A saber: «Brown Sugar», «Street Fighting Man», «It´s Only Rock´n´Roll (But I Like It»), «Tumbling Dice», «Honky Tonk Women», (I Can´t Get No) Satisfaction», «Jumpin´ Jack Flash», «Start Me Up», «Sympathy For The Devil», «You Can Always Get What You Want»... Así hasta llegar a los veinte temas que, noche sí noche también, los Stones interpretan sobre el escenario. Otra de las que no se mueve es «Don´t Stop», tema nuevo grabado para «Forty Licks» y que apela a un fuelle tan inagotable como su intacta capacidad de convocatoria: las entradas para esta noche, sobra decirlo, llevan meses agotadas.

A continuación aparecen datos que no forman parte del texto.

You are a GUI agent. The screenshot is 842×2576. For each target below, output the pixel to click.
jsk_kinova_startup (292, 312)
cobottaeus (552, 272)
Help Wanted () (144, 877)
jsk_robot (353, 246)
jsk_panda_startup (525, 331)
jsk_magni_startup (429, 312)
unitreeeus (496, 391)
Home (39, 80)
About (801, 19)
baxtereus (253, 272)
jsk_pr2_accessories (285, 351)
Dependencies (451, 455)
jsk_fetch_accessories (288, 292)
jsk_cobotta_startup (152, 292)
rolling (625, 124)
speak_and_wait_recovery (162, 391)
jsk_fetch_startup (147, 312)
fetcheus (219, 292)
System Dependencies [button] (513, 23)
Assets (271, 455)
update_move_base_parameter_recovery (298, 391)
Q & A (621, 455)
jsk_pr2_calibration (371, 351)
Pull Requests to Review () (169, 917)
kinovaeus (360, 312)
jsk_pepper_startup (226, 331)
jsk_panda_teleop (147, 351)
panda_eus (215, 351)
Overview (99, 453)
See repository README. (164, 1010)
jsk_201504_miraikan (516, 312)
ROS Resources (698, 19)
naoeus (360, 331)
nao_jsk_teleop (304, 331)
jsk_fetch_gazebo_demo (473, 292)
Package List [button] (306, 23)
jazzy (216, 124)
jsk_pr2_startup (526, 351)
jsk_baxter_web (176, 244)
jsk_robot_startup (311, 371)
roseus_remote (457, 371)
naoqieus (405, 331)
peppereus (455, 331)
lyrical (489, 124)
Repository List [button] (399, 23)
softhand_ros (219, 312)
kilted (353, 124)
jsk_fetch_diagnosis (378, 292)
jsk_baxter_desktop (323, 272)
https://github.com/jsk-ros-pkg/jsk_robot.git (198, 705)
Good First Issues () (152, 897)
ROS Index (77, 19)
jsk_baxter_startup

Históricos, legendarios y un poco más ricos que hace dos semanas, The Rolling Stones despiden esta noche en Barcelona una gira española que les ha llevado a Bilbao y Madrid y con la que han querido celebrar sus primeros cuarenta años de vida. Sin intención aparente de apearse de los escenarios -según declaró la banda, la energía de los directos es lo que les mantiene vivos-, Mick Jagger, Keith Richards, Ron Wood y Charlie Watts y su séquito de colaboradores (unos 1.000, entre personal de producción, montaje y demás) llegan con un montaje épico, pantallas de vídeo gigantes, efectos luciferinos para acompañar «Sympathy For The Devil» y un pequeño escenario central al que la banda se traslada para retorcer viejos clásicos del blues dan vida, una vez más, al espectáculo de rock más grande jamás contado. La gran novedad es que la banda no tiene ningún disco para presentar, por lo que las siempre engorrosas canciones nuevas brillarán por su ausencia. Mejor.